For “The Perfect Parts” the mandolin switches to bass and they have a little discussion n how to play it.  Shakey tells the drummer how to play the beat and then says they’re going to make it us as they go along.  This song is darker and has a cool sinister vibe.  He sings in kind of deep mumble for this song which works well for this song.  The song gets a little intense for a few lines.  And by the end it builds pretty loud with some good whoa ho ho backing vocals.  So much so that for the last chord, “he attempted a stage dive at the Tiny Desk.”

For the last song, “Only Son,” he:

breaks out his guitar and suitcase kick drum/hi-hat, [and] a palpable rush of swooning adrenaline hits the room. I felt that at the Americana Festival in Nashville, at the Newport Folk Festival and here at the Tiny Desk.

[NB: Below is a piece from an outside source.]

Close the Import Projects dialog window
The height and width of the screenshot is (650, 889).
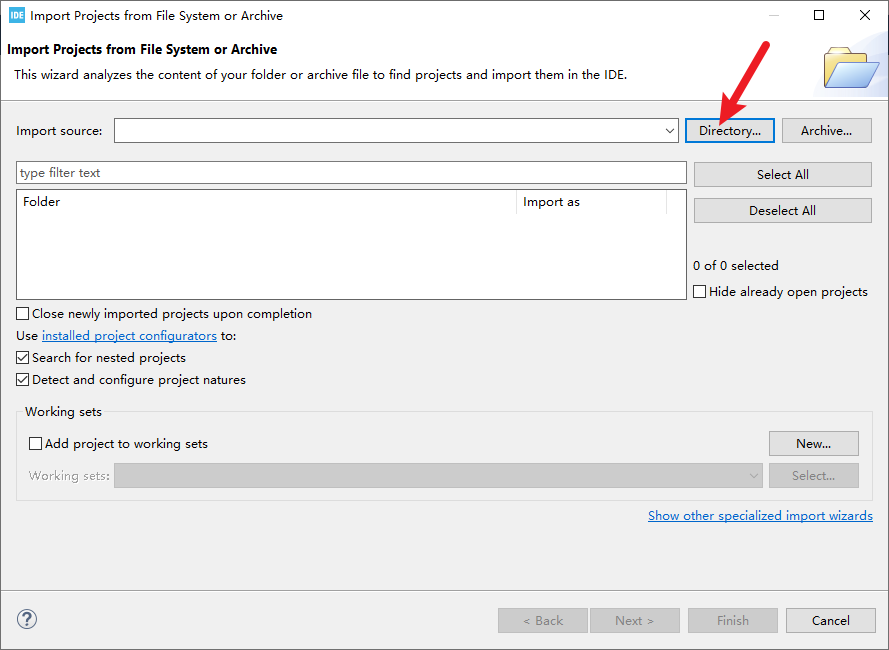(x=865, y=15)
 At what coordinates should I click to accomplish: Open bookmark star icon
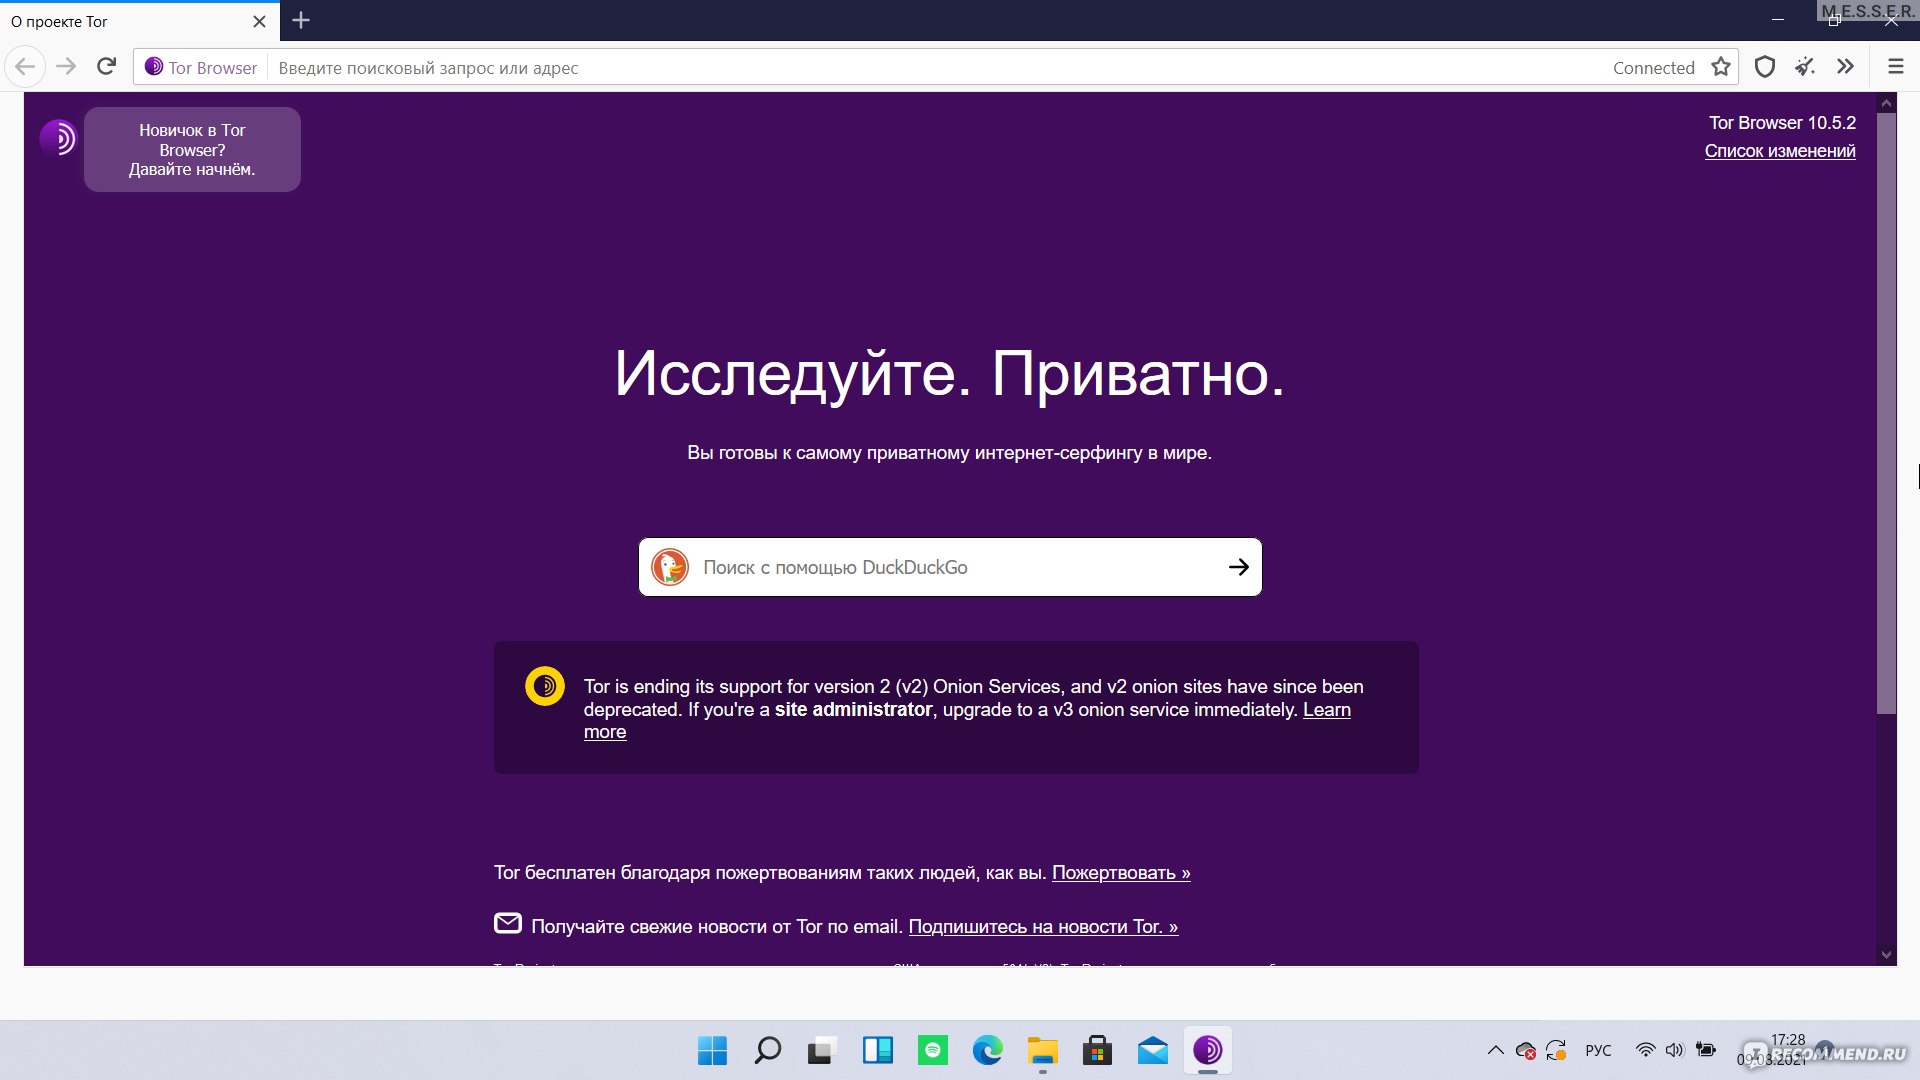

He says it is soon to be the last of the suitcase kick drums (this is his third).  He dreamed about having an object that he could cart around with him and still make a lot of noise.  The drum is actually behind him and he stomps the pedals with his heels (I can;t believe the camera never zoomed in on it).

He says the song is about “the moment in your life when you realize you’re not alone… there’s an aha! moment where you’re like ‘not just me?’  The drummer plays bass, the mandolin player has the mandolin back and Shakey has the kick drum suitcase.  There’s some terrific harmonies (and chuckling ) throughout the song, and I love the way it stops and starts.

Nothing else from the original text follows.